Lorsque la guerre éclata à Berlin, Chiriaeff, dont la famille pratiquait la foi orthodoxe russe, fut envoyée dans un camp de travail au nord de Berlin, car son père était d’origine juive. Chiriaeff fut mesurée et certifiée comme étant juive à un quart. Elle fut forcée de travailler le métal et le plomb pour l’armement nazi. Bien qu’elle fût à peine nourrie et qu’elle ne fût pas protégée des bombardements, le sens de la recherche de sens et la vision de son père lui donnèrent du courage. « Quand j’étais dans le camp », dit-elle, « je n’ai jamais ressenti d’horreur, car il m’a mis dans la tête… il y a deux façons d’être dans la vie. Soit on est écrasé pour toujours, soit on a une antenne différente, une dimension différente. »
Lors d’un bombardement, Chiriaeff s’échappe du camp de travail et s’enfuit en Suisse, où elle poursuit sa carrière de danseuse et fonde sa première compagnie de ballet. Elle épouse le peintre Alexis Chiriaeff et a ses deux premiers enfants. Peu de temps après, ils demandent l’asile au Canada, où elle aura une profonde influence sur les arts et la culture au Québec. Elle fonde la compagnie de renommée internationale Les Grands Ballets Canadiens et l’École supérieure de ballet du Québec, toutes deux à Montréal. À sa mort, en 1996, elle avait reçu de nombreux prix nationaux et québécois, des diplômes honorifiques, la médaille Nijinsky de Pologne et d’autres reconnaissances internationales. Elle était reconnue pour sa vision irrépressible de la vie, qu’elle a transmise à d’innombrables danseurs, collègues et jeunes artistes. À l’occasion de la Journée internationale des femmes, en 2022, Chiriaeff a été désignée « Personnage historique » par le ministre de la Culture et des Communications du Québec. Cette année marque le centenaire de Ludmilla Chiriaeff, que Montréal commémore avec une série d'événements, dont le Prix Ludmilla, des tables rondes et des performances des Grands Ballets Canadiens et de l'École supérieure de ballet du Québec.

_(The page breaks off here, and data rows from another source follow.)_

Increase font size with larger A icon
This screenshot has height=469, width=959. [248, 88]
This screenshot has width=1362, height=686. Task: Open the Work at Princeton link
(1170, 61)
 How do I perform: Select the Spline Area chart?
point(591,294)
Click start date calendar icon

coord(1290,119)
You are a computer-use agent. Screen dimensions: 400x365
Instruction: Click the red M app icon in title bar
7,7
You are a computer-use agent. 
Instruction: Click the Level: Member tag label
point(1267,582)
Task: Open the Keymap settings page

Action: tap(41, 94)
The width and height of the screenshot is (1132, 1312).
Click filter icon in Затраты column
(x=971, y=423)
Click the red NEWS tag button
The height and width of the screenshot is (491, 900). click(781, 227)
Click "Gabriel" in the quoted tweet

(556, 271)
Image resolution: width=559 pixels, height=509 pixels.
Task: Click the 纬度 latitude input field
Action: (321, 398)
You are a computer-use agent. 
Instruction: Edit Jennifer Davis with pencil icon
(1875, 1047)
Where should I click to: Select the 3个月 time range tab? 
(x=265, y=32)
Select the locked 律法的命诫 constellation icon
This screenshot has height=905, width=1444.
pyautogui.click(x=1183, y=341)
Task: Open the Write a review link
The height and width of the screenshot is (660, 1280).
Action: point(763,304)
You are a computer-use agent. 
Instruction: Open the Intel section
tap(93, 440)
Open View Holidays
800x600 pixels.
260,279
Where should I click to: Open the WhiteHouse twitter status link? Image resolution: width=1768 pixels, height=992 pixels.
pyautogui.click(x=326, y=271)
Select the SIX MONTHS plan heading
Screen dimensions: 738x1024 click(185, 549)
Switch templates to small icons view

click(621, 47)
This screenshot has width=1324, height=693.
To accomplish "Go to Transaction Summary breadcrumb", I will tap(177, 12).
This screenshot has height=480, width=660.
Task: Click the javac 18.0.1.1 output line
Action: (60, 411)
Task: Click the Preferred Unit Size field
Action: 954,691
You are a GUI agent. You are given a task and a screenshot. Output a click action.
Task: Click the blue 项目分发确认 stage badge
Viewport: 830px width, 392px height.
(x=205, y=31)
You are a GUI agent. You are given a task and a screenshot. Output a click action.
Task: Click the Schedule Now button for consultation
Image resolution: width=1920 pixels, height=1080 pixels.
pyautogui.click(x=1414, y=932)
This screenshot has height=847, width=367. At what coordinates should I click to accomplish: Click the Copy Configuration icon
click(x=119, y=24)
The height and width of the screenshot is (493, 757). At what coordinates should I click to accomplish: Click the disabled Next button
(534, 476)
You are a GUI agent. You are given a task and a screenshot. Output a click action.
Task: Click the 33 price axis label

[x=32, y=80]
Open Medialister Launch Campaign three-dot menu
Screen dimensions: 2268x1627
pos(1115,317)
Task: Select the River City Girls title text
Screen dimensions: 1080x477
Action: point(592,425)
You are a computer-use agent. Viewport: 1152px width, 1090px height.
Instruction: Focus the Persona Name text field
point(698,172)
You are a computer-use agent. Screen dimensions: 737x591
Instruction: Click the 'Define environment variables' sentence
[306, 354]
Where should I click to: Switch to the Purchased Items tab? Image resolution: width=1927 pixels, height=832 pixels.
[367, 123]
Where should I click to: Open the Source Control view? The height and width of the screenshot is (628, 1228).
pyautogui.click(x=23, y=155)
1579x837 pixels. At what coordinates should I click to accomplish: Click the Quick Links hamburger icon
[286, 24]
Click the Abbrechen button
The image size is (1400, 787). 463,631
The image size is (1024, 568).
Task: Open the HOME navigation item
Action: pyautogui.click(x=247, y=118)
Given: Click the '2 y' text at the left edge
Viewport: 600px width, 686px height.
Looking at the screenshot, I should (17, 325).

Fin mai, la soirée d'ouverture du spectacle de l'école s'est déroulée à guichets fermés et a réuni Mathieu Lacombe, ministre de la Culture du Québec; Gilles Vigneault, poète et chanteur légendaire; des chorégraphes, des danseurs, des compositeurs, la famille, d'anciens élèves dévoués et bien d'autres qui ont été touchés par Chiriaeff.
Ludmilla Chiriaeff and Maurice Béjart
Des générations de danseurs montréalais célèbrent cette année le centenaire de Chiriaeff, car une grande partie de sa mission était l’éducation. « Elle était passionnée non seulement par la création, mais aussi par l’assurance d’un avenir solide pour l’art de la danse au Québec », m’a confié Katia Mead, sa plus jeune fille, lors d’une récente entrevue. Chiriaeff a créé la première institution professionnelle au Québec entièrement dédiée à la formation de danseurs, de professeurs et de chorégraphes. « Elle croyait que la danse devait être accessible à tous et a parcouru toute la province pour développer de nouveaux talents et établir des écoles locales pour l’École supérieure. Chaque fois qu’elle découvrait des élèves doués qui avaient besoin de soutien, elle recueillait des fonds pour offrir des subventions pour des cours et un logement gratuits. Elle était « Madame », mais aussi une figure maternelle pour tous. » Les diplômés de l’École supérieure ont continué à se produire dans des compagnies nationales et internationales, notamment le Ballett Zürich et l’Opéra de Paris.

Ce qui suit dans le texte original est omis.